Segment Start: Material shown
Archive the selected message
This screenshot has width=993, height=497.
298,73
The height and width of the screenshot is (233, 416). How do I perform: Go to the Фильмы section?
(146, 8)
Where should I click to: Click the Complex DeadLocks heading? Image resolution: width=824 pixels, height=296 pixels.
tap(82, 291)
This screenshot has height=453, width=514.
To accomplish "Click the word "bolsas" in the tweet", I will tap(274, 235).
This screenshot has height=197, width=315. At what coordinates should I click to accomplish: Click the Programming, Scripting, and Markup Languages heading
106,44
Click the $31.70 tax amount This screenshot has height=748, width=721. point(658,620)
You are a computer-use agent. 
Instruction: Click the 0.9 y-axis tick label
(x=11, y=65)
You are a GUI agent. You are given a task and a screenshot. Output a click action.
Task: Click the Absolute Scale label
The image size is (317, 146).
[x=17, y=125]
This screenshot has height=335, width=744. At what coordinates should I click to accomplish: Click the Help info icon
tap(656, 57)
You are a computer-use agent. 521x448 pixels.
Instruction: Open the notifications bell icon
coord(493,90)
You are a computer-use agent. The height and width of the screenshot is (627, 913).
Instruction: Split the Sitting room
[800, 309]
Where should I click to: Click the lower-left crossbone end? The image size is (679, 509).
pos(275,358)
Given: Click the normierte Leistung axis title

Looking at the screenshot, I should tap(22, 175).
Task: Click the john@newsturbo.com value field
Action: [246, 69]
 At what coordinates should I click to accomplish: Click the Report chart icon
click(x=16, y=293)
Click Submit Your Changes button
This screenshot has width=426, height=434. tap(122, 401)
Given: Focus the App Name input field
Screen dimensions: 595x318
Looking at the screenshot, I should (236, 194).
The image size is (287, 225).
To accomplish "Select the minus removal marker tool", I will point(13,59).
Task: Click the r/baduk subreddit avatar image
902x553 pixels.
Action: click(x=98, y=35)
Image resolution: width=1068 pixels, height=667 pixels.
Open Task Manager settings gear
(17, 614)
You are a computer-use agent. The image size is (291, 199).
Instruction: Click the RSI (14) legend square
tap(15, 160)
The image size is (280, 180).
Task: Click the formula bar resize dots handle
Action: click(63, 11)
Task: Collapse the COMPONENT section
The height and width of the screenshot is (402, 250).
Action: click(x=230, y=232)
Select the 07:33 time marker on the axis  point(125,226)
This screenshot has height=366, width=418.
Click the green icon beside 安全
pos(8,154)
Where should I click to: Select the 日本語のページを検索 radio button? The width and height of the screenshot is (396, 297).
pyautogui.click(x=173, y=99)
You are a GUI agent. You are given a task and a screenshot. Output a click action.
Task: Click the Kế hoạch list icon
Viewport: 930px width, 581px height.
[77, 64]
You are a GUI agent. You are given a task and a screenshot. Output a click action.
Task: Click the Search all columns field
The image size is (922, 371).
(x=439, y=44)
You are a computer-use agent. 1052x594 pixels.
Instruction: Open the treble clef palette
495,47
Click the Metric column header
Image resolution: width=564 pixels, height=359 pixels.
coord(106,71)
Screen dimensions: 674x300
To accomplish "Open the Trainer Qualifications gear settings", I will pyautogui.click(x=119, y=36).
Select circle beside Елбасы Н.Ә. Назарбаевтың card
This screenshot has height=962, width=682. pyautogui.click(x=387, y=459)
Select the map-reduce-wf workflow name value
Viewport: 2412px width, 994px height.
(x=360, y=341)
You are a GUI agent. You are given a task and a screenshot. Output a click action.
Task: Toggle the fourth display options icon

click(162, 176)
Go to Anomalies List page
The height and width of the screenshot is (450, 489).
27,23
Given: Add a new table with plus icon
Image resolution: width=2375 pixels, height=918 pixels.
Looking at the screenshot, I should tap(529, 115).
Segment End: Material shown
# Task to complete:
Find and copy each line above holding "computer".

# Response area:
You are a computer-use agent. 
You are a computer-use agent. 521x448 pixels.
You are a computer-use agent. The height and width of the screenshot is (627, 913).
You are a computer-use agent. The image size is (291, 199).
You are a computer-use agent. 1052x594 pixels.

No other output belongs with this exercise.